With our unusually large contingent at this SCCR, the IPA team was able to attend a number of simultaneous meetings today, even before the SCCR morning session began. Some of us were at the meeting convened by WIPO to come up with a set of non-binding principles relating to the functioning of Collective Management Organisations; while others attended a high-level briefing by the USA delegation; and still others were at a joint meeting of the so-called Group B (developed) countries and the Central European and Baltic States (CEBS) group. The IPA was joined by other Creative Sector Organisations for the latter. These meetings are essential opportunities for dialogue but this morning the Members States were mostly playing it safe and giving very little away.

When the SCCR proper finally got under way at 10:00am, we immediately started discussing exceptions and limitations for libraries, archives and education, including in particular draft Action Plans that had been prepared by the WIPO Secretariat. A good summary of all the plans is provided by the website IP Watch here. The IPA intervened on the draft Action Plan through our representative at the SCCR, Ted Shapiro, who is a Partner and Head of the Brussels Office of the law firm Wiggin. Ted said:

‘We would like to reiterate our view that the current international legal framework provides ample flexibility for Member States to enact exceptions and limitations consistent with their own legal traditions. It goes without saying that exceptions and limitations, which are legal defences to what are otherwise infringements of copyright, have a profound impact on all rightholders as well as other stakeholders. The Berne Convention/TRIPS/WCT three-step test provides the means for measuring this impact – which is why it is applied internationally and nationally both by legislatures and courts.

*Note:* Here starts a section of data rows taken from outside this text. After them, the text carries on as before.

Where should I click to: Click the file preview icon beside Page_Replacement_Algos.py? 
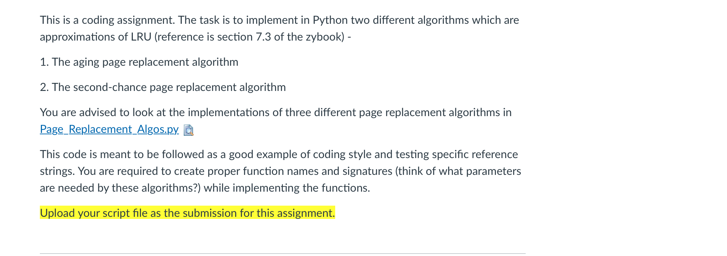click(x=188, y=130)
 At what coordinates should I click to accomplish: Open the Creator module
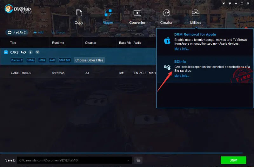pyautogui.click(x=166, y=16)
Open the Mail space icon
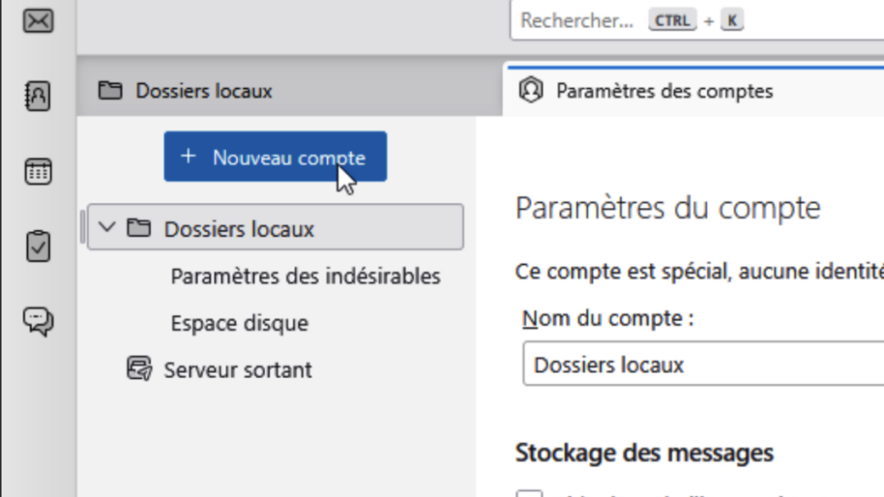Image resolution: width=884 pixels, height=497 pixels. [x=38, y=21]
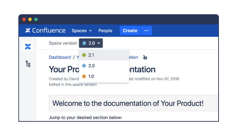Viewport: 232px width, 139px height.
Task: Click the Confluence logo in header
Action: click(28, 30)
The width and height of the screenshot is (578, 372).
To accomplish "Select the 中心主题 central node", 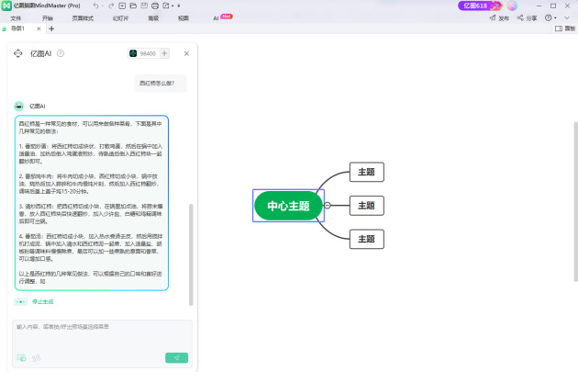I will [288, 207].
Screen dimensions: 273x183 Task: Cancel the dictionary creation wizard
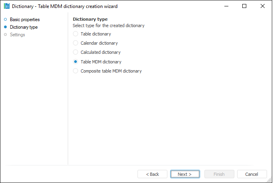coord(252,174)
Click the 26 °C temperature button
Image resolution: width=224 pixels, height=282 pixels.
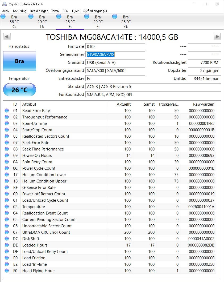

We believe that the draft action plan, while some details may need further clarification, provides a useful basis for a number of activities that could support exchange of info and capacity building that can inform countries — including, in particular, developing nations — in their efforts to ensure balanced national copyright laws consistent with the international framework. The IPA stands ready to participate in conferences and provide both legal and commercial experts to assist.

Peace love and copyright.’

The next agenda item was an update by Dr Kenneth Crews of his already monumental study on copyright Limitations and Exceptions for Libraries and Archives. Crews’s presentation and the attendant questions from Member States and NGOs occupied the most of the meeting on either side of the lunch break. 

When we returned to the debate on Limitations and Exceptions on Educational and Research Institutions as well as on disabilities, Group B made a succinct statement pointing to the ‘the importance of the exchange between Members States of experiences with limitations and exceptions for educational and research institutions.’ The IPA’s own position supports Group B’s observation that, ‘as the studies presented during the previous SCCR sessions have described, many countries have already established their own exceptions and limitations for educational and research institutions which work well and respect the respective domestic legal systems within the current international legal framework. The work of this Committee should be shaped in a manner reflecting this reality and complementing the well functioning current framework.’ 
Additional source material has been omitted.